One can argue that home-field advantage has about as little an impact in baseball as in any other sport. Granted, it is the only sport that has different dimensions on the playing field, but that seems to play more into a pitcher’s or hitter’s benefit than a true home-field advantage. That said, the Boston Red Sox need to secure home-field advantage if they want to advance to the World Series.
The need for home field is not to ensure they play up to four games a series in Fenway Park, but instead to ensure they avoid having to travel to O.co Colosseum in Oakland. For the playoff run, the Oakland Athletics will remove the tarp that typically covers the third deck in Oakland, making it one of the highest capacity stadiums in baseball, and arguably the rowdiest.
The field in Oakland is a very difficult place to play in, beyond the crowd noise.
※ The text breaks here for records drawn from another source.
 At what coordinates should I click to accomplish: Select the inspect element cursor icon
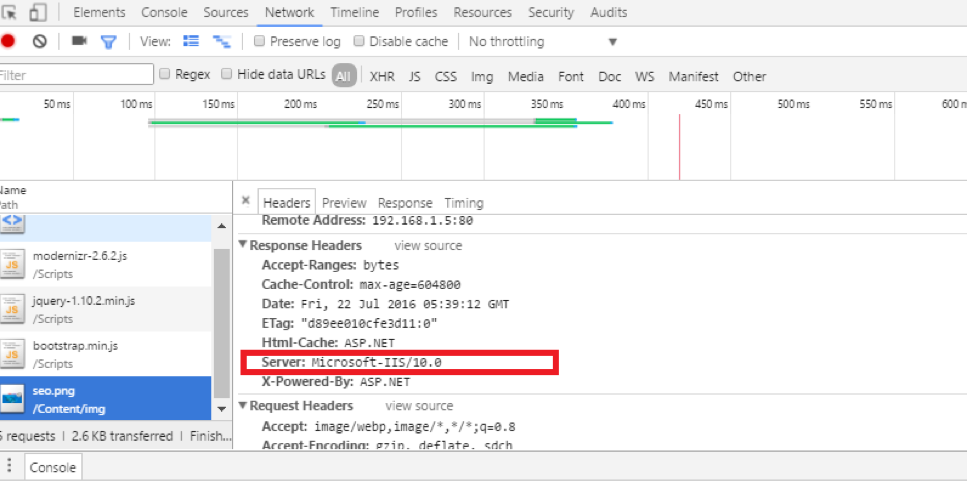click(x=11, y=13)
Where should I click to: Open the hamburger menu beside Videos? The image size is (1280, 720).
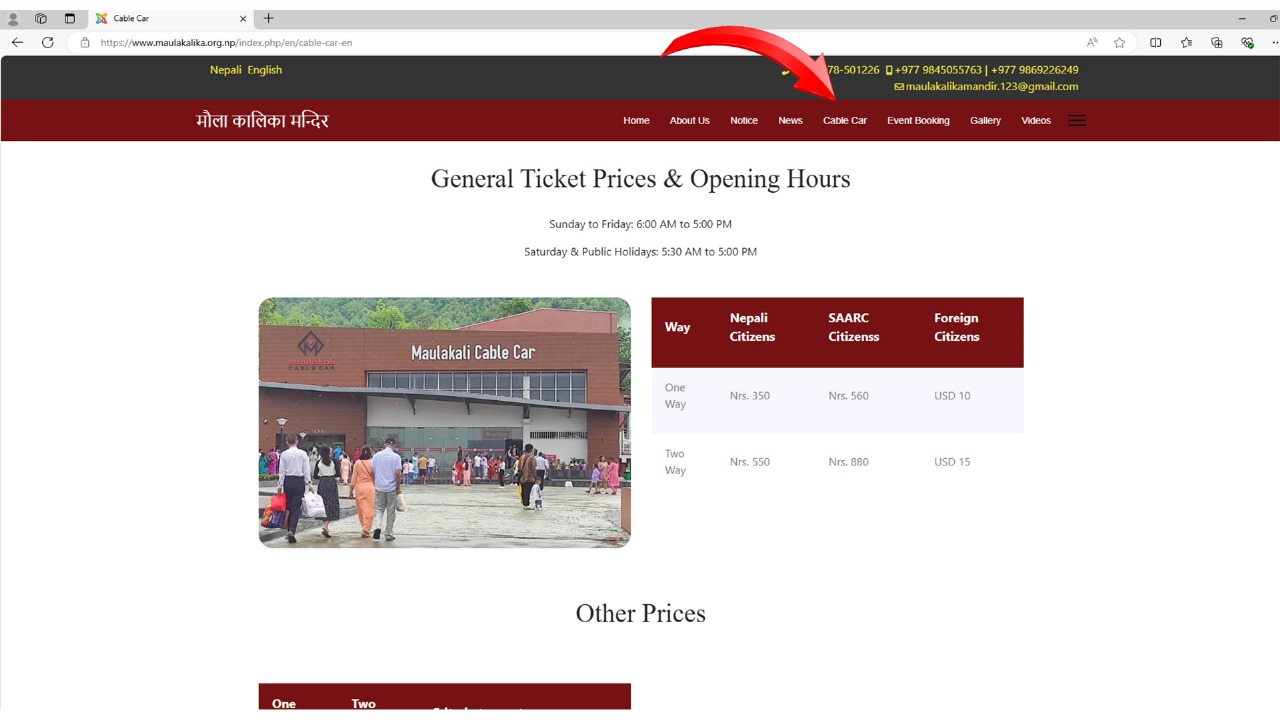click(x=1077, y=120)
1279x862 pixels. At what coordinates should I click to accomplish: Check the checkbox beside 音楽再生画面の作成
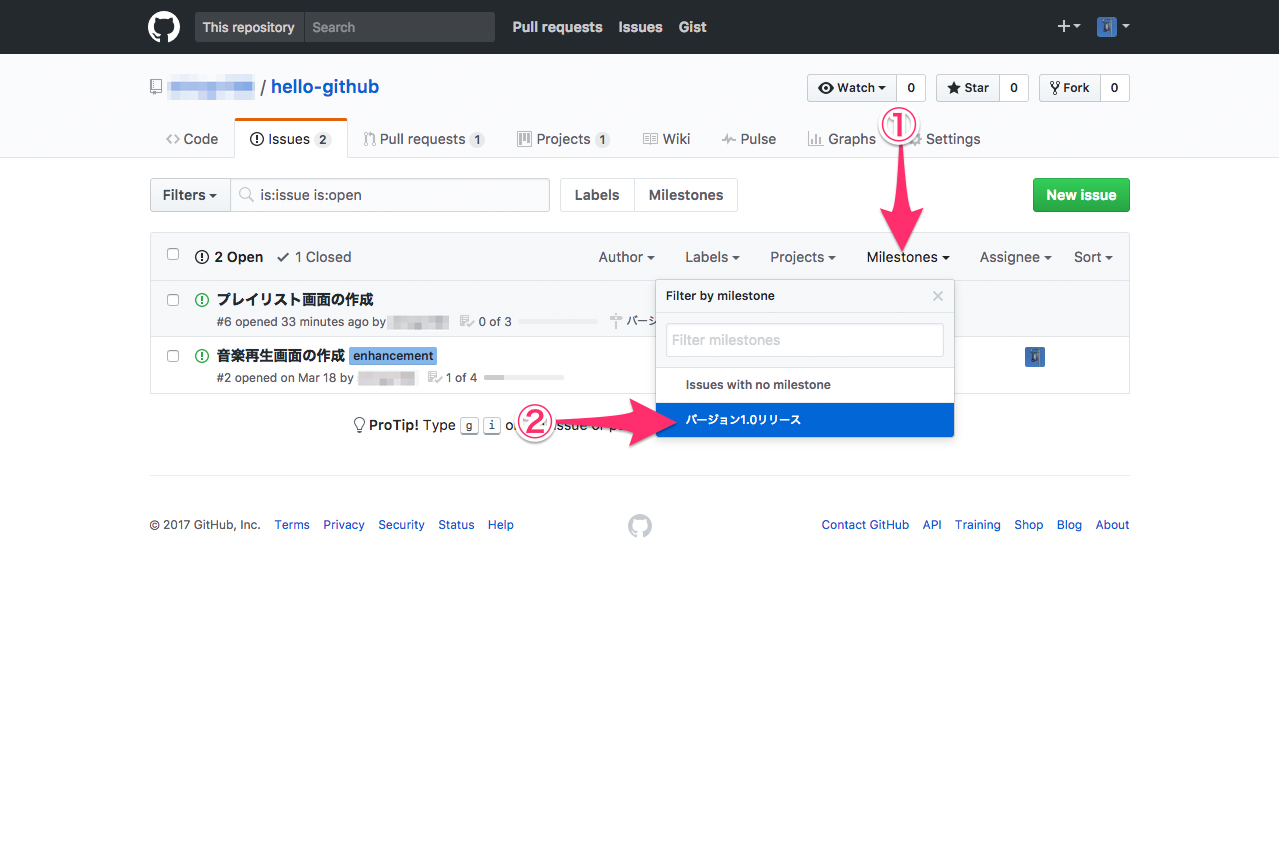coord(172,355)
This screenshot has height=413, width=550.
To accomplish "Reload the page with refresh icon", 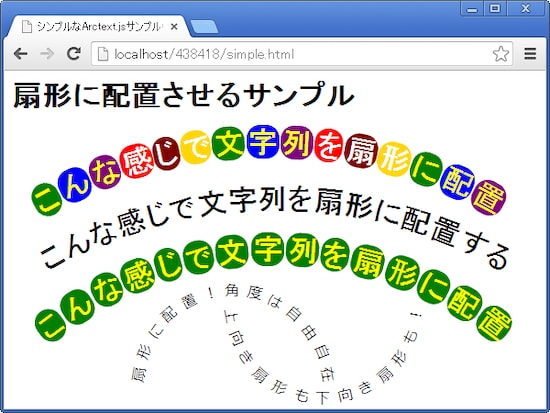I will [x=74, y=53].
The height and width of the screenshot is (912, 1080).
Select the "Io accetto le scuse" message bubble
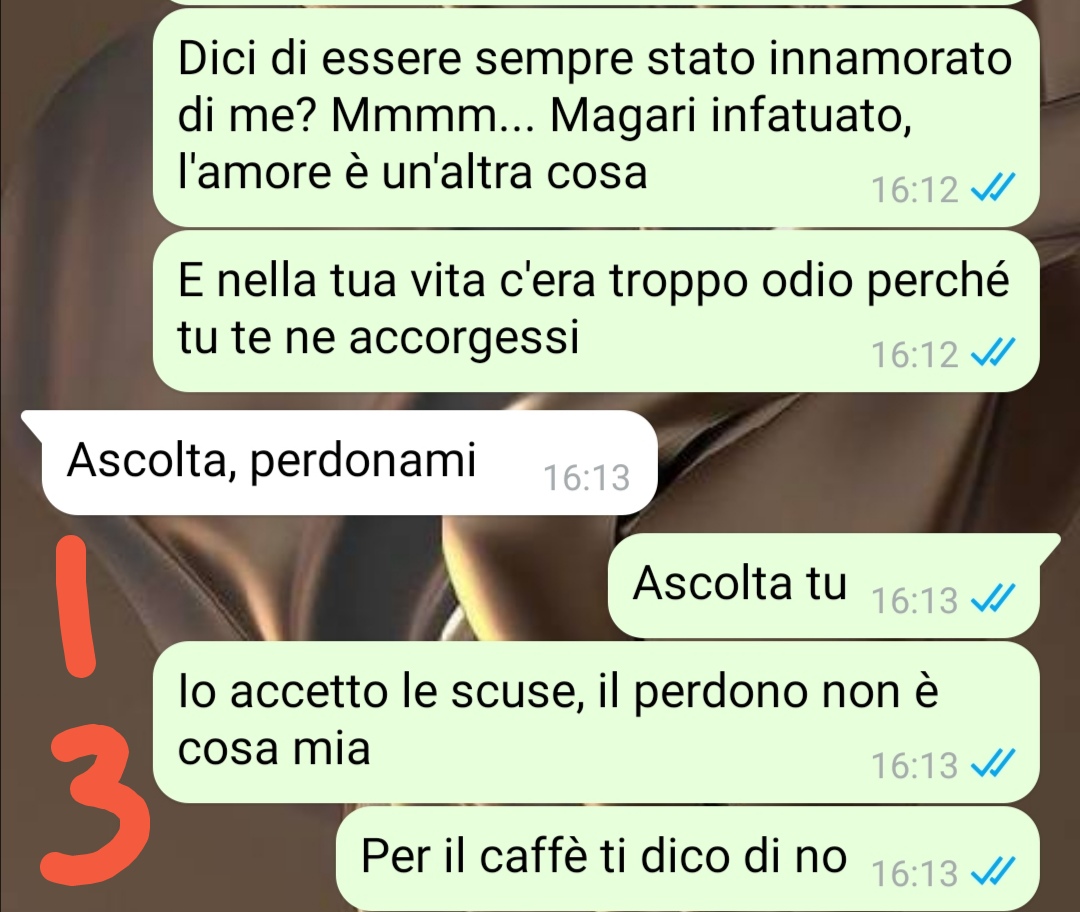click(596, 721)
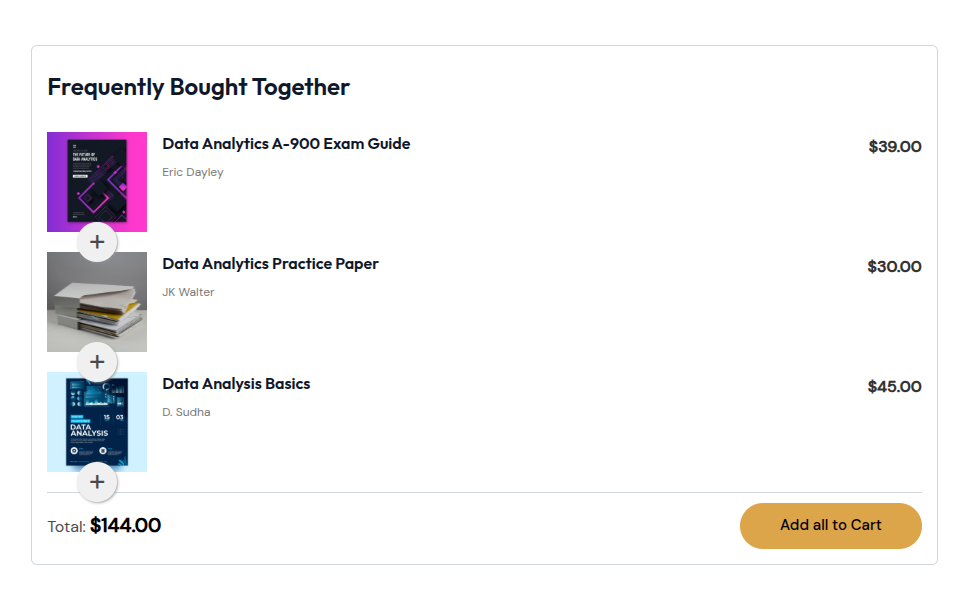Image resolution: width=973 pixels, height=602 pixels.
Task: Click the $30.00 price
Action: (894, 267)
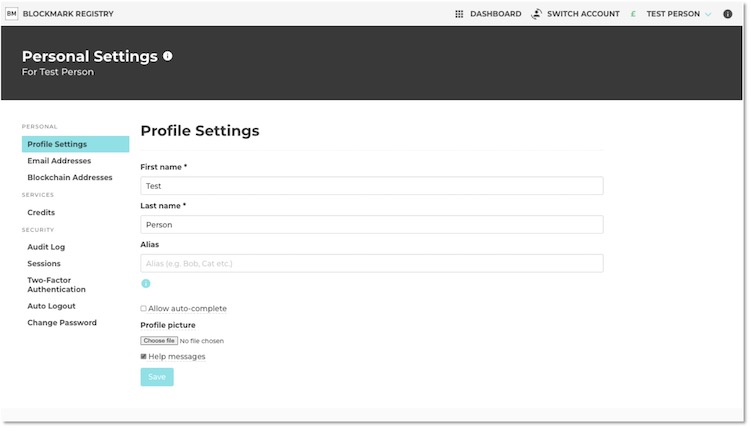Screen dimensions: 750x428
Task: Click the teal info icon under Alias
Action: [145, 284]
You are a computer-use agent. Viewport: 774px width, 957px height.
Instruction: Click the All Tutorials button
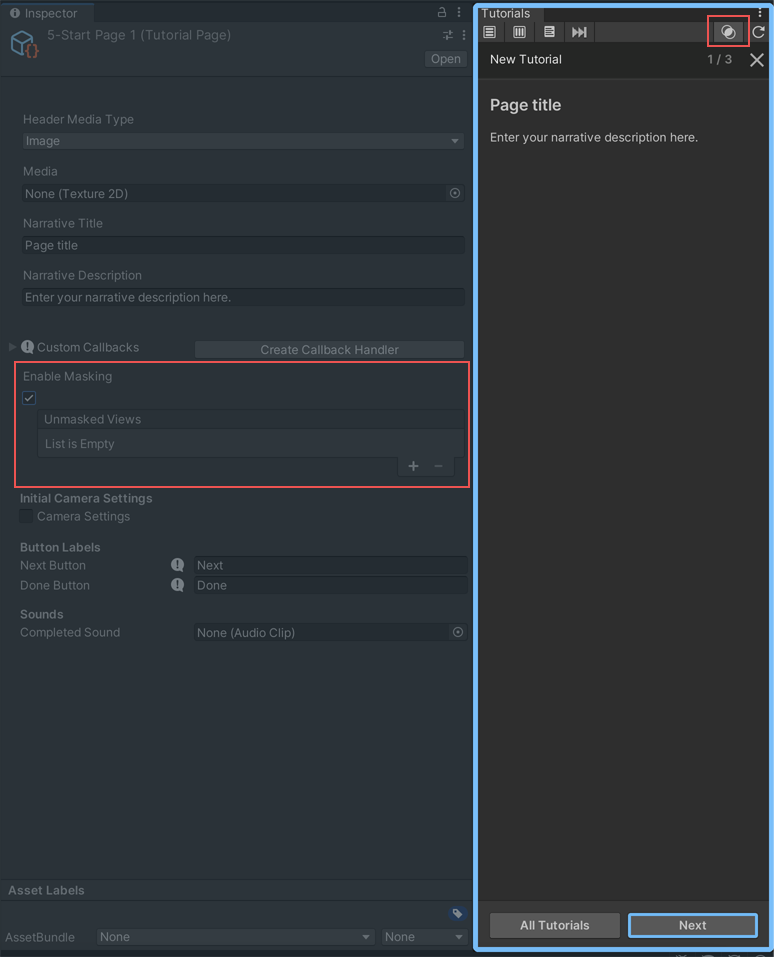click(x=555, y=925)
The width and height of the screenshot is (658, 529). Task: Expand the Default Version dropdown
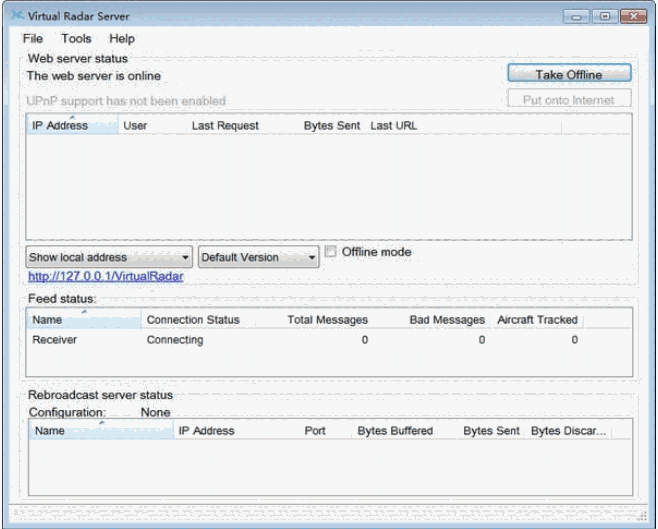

It is the worst-kept stadium in baseball. While being the only venue that still hosts both MLB and NFL games, the visitors’ clubhouse and dugout often start to overflow with backed up waste from the sewage system within the ballpark.
The Oakland pitching staff pitches significantly better at home than on the road, taking advantage of the vast foul territory to record outs that would otherwise be foul balls, and an outfield where home runs seem to die. All this adds up to a significant home-field advantage in Oakland, making the A’s the biggest threat the the Red Sox’ quest to make it to the World Series.